LONDON: Britain’s official Brexit campaign, Vote Leave, has been fined for breaking spending rules in the 2016 EU membership referendum, the Electoral Commission said Tuesday, adding that it had referred the case to the police.
The Electoral Commission said the winning side in the referendum had worked together with a smaller pro-Brexit group called BeLeave to get around campaign finance rules.
“We found substantial evidence that the two groups worked to a common plan, did not declare their joint working and did not adhere to the legal spending limits,” said Bob Posner, the commission’s director of political finance and regulation.
“These are serious breaches of the laws put in place by parliament to ensure fairness and transparency at elections and referendums,” Posner said.
A Vote Leave spokesman accused the Electoral Commission of being “motivated by a political agenda rather than uncovering the facts.”
The spokesman said there were “a number of false accusations and incorrect assertions that are wholly inaccurate and do not stand up to scrutiny.”
The report found that the Vote Leave campaign exceeded its legal spending limit of £7.0 million (7.9 million euros, $9.3 million) by almost £500,000.
Vote Leave, which had support from leading euroskeptic Boris Johnson, also returned an incomplete and inaccurate spending report and failed to submit some invoices for its spending.
The report said the BeLeave group, which was founded by fashion student Darren Grimes, spent more than £675,000 with Aggregate IQ, a Canadian digital political advertising company, under a “common plan” with Vote Leave.

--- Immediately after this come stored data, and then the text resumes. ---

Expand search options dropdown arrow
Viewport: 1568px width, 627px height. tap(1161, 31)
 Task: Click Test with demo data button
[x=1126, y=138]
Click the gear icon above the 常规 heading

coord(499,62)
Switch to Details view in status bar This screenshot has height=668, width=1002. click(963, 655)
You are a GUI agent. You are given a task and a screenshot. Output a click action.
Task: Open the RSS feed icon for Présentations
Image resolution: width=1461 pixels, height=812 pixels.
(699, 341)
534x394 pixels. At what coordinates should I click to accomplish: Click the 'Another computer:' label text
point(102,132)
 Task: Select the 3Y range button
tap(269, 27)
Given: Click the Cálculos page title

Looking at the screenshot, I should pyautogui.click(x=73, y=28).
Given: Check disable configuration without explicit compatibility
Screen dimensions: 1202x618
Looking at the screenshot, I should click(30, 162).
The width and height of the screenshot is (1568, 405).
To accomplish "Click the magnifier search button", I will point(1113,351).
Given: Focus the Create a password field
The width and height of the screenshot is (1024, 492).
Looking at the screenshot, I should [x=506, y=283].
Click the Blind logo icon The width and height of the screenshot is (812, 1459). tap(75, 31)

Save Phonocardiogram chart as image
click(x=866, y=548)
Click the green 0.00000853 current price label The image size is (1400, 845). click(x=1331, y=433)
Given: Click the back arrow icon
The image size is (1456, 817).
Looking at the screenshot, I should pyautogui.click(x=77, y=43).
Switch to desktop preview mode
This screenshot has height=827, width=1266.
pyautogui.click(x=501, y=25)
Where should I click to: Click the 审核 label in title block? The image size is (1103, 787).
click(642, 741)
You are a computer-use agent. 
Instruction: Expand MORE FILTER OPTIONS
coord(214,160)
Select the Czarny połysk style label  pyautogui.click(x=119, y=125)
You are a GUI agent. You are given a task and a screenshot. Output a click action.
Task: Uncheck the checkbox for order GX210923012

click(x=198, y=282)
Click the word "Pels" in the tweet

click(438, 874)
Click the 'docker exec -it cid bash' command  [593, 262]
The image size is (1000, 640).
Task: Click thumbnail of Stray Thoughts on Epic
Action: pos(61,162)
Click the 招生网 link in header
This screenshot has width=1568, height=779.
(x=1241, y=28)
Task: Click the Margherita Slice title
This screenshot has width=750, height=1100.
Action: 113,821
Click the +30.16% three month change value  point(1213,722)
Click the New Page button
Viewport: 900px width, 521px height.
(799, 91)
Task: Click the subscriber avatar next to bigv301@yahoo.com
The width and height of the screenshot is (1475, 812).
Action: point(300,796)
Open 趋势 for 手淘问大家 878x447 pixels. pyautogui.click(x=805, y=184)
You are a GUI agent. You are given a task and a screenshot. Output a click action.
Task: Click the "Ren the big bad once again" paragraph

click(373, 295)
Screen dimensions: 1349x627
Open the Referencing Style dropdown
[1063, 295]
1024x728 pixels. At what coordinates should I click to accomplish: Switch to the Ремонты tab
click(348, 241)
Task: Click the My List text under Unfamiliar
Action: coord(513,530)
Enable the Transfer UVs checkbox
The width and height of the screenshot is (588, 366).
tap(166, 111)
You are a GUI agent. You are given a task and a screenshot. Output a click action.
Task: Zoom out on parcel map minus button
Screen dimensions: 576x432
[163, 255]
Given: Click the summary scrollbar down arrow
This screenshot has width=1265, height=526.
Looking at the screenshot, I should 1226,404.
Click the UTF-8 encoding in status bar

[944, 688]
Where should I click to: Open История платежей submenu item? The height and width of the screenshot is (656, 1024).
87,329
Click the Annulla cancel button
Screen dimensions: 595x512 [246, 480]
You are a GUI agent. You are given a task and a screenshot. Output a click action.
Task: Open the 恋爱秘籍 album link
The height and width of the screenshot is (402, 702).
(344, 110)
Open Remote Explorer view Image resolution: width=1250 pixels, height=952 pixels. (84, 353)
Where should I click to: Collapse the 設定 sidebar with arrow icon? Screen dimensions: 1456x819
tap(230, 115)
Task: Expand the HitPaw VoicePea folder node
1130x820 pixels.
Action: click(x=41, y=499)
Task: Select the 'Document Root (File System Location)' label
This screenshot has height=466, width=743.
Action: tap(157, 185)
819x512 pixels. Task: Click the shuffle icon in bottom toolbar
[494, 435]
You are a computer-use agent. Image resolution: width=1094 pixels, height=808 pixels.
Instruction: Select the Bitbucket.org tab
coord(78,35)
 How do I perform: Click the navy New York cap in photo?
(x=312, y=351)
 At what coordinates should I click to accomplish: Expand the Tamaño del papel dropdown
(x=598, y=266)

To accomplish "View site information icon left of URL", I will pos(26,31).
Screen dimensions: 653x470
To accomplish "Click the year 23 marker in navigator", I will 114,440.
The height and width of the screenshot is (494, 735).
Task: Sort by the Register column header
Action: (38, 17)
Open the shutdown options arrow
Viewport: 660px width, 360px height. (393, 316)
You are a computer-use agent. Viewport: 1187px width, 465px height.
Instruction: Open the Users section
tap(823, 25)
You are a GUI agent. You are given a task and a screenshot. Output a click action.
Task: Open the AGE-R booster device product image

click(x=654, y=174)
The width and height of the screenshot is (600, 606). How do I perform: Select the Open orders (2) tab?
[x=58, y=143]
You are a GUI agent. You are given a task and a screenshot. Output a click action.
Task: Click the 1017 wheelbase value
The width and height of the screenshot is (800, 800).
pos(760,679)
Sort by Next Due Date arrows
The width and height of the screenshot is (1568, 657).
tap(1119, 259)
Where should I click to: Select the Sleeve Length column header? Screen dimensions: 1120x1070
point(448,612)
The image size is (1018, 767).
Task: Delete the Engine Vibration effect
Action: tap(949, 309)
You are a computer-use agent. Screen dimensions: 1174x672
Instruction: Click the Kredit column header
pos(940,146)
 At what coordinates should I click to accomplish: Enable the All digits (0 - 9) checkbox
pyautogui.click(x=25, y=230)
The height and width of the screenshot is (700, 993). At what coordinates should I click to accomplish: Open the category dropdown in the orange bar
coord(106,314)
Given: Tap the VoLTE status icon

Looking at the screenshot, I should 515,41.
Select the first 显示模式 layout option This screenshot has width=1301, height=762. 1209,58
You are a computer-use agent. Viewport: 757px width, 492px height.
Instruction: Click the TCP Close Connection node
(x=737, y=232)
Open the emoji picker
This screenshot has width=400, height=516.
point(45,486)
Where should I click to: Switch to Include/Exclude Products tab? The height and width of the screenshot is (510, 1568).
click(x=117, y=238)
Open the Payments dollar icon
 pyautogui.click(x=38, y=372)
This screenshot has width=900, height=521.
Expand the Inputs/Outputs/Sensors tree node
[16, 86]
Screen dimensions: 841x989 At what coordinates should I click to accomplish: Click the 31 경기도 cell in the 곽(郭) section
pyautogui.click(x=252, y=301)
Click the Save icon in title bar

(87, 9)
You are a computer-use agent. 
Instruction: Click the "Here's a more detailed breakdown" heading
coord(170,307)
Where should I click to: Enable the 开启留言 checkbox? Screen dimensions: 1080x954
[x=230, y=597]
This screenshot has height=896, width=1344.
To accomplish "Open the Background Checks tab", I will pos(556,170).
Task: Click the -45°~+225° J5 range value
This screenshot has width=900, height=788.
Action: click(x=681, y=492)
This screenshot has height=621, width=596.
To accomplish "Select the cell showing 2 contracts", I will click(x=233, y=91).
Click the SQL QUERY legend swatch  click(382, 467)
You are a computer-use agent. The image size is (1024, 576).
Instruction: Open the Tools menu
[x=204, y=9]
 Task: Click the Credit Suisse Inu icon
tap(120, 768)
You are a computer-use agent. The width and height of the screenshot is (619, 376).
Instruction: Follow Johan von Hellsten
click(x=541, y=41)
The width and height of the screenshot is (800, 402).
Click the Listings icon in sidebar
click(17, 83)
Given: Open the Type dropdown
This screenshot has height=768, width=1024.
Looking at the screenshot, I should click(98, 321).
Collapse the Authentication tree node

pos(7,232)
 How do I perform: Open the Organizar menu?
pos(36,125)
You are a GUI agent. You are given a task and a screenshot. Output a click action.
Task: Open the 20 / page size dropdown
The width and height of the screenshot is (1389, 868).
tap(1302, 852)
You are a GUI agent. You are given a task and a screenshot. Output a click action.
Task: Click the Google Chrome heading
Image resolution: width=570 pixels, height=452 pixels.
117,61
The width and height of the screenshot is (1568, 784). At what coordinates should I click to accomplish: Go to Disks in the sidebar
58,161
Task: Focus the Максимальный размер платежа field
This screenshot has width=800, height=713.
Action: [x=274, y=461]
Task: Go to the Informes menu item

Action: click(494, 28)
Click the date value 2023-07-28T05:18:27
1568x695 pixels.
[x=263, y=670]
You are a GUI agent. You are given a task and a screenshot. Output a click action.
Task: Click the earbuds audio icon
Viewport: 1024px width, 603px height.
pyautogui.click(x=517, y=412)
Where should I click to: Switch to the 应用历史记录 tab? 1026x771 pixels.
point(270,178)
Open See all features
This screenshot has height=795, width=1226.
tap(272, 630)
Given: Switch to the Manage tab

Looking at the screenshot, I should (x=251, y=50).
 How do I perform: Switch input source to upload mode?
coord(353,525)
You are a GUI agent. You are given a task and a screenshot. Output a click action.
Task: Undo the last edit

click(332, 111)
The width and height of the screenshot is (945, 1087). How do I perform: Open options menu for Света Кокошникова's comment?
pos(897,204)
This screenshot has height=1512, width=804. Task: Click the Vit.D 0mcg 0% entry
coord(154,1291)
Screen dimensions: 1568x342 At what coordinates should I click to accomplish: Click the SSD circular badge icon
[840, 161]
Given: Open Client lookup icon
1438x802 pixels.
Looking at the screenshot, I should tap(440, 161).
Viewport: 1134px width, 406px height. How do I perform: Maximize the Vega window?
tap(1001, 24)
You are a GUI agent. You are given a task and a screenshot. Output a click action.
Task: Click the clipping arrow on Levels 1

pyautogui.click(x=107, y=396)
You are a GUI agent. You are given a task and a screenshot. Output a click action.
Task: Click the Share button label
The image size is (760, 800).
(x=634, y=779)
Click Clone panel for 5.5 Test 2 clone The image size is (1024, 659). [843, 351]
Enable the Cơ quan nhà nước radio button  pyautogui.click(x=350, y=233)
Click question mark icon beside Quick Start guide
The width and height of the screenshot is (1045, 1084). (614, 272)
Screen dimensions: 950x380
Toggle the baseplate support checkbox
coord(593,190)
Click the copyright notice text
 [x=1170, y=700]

The company was mentioned in the scandal over Cambridge Analytica, a now defunct British company accused of misusing data obtained from Facebook to micro-target political ads.
Christopher Wylie, a Cambridge Analytica whistleblower, alleged that pro-Brexit groups worked together to get around campaign finance rules by using the services of Aggregate IQ.
Wylie said that Aggregate IQ was linked to Strategic Communication Laboratories (SCL), the parent company of Cambridge Analytica.
The Electoral Commission said it had referred the case to police.
“Investigation files have been shared with the Metropolitan Police in relation to whether any persons have committed related offenses which lie outside our regulatory remit,” the report said.
Vote Leave was fined £61,000 and Grimes was fined £20,000, the maximum levy for an individual.
But the Vote Leave spokesman said it had provided evidence to the Electoral Commission “proving there was no wrongdoing.”
“And yet, despite clear evidence of wrongdoing by the Remain campaign, the commission has chosen to ignore this and refused to launch an investigation.”
“We will consider the options available to us, but are confident that these findings will be overturned,” he said.